On Thu, 15 Mar 2012 03:21:01 -0700 (PDT), deltaquattro <email@example.com> wrote:
> Hi, all, >
> I want to use a Monte Carlo code [..for..] given some > distributions for the Xs.
> The Xs are geometrical parameters of an industrial design, and > as a first approximation they are considered independent.
> I need to impose the two constraints X1>=X2 and X3>=X4.
> I'd prefer a solution which is valid for general distributions, > but I can also accept one which works when the Xs are normally > distributed. >
Suppouse a bit simpler case, only X1 and X2. Let constraints are 0<=X1<=1, 0<=X2<=1. On the plane it gives a quadrangle. Let both are normally distributed, what implies some average, assume equal to 0.5.
It is quite easy to imagine distribution of points, small bullets filled with colour shooted to this quadrangle would give very clear pattern, with dense dots around (0.5,0.5) and more distant dots away from center.
For uniform distribution of Xs dots are also located almost equally.
Now introduce additional constraint (e.g. X1>X2).
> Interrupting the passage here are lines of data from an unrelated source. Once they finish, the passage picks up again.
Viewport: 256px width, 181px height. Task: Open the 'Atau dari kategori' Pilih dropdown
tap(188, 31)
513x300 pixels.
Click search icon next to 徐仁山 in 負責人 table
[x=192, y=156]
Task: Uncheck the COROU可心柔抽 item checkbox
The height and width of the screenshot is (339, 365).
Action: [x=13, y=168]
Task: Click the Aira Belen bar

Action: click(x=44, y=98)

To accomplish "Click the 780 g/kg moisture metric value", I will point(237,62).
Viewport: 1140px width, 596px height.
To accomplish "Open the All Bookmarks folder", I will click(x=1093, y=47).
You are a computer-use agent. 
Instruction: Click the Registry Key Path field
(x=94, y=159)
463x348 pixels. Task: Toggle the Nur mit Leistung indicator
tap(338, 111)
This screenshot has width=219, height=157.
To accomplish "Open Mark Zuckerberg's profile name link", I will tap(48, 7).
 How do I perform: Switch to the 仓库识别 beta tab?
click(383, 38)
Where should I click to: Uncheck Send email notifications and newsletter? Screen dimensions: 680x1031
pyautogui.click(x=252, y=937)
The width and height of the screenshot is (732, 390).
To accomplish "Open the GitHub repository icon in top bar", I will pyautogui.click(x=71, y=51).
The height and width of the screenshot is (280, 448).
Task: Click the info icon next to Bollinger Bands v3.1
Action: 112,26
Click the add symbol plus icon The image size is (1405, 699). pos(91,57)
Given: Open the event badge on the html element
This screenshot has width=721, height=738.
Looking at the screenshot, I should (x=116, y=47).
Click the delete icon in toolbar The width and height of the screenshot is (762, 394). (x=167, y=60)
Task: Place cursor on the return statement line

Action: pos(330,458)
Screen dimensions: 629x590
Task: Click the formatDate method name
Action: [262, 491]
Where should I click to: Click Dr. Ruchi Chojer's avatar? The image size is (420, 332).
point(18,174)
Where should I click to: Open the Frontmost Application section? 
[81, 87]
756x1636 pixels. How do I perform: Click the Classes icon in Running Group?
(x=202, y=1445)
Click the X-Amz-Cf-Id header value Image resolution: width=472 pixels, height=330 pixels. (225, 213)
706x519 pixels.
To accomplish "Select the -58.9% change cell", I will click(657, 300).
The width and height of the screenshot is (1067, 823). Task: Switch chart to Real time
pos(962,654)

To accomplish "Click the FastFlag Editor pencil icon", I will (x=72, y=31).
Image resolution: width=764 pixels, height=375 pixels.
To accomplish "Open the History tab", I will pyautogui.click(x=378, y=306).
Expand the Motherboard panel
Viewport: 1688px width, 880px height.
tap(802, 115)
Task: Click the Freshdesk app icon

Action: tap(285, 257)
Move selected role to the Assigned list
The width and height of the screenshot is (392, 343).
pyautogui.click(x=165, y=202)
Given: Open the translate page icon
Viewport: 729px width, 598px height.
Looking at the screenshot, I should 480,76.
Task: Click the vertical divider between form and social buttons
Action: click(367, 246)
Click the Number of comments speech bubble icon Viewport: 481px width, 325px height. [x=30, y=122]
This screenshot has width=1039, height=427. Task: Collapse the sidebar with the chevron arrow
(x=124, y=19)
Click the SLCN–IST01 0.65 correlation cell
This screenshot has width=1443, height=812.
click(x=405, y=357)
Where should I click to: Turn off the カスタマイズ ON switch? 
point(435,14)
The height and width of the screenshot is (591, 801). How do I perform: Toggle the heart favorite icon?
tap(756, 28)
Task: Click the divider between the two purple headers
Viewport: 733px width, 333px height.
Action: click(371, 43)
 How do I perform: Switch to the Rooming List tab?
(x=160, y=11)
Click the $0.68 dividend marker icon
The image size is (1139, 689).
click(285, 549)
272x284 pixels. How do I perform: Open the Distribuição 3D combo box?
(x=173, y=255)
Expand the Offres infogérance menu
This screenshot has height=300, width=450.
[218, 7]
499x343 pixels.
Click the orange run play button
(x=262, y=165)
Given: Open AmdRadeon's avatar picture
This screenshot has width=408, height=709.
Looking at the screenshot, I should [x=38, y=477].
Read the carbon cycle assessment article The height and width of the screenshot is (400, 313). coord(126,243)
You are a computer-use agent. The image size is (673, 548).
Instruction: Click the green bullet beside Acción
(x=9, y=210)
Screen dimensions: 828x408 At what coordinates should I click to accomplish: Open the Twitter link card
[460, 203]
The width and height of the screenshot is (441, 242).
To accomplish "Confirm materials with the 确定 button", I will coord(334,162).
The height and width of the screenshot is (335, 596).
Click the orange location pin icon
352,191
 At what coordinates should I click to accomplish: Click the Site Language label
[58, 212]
We have a triangle and shooting gives similar resuls, dense dots around center (defined by average of Xs) but now pattern depends on relation of axis and triangle. Unlike for uniform distribution, where dots are still equally distributed.
Which pattern better reflects reality, it give better model.
For me two question are most important:
- are Xs normally distributed (as industrial parameters)? - where is the average of each Xs?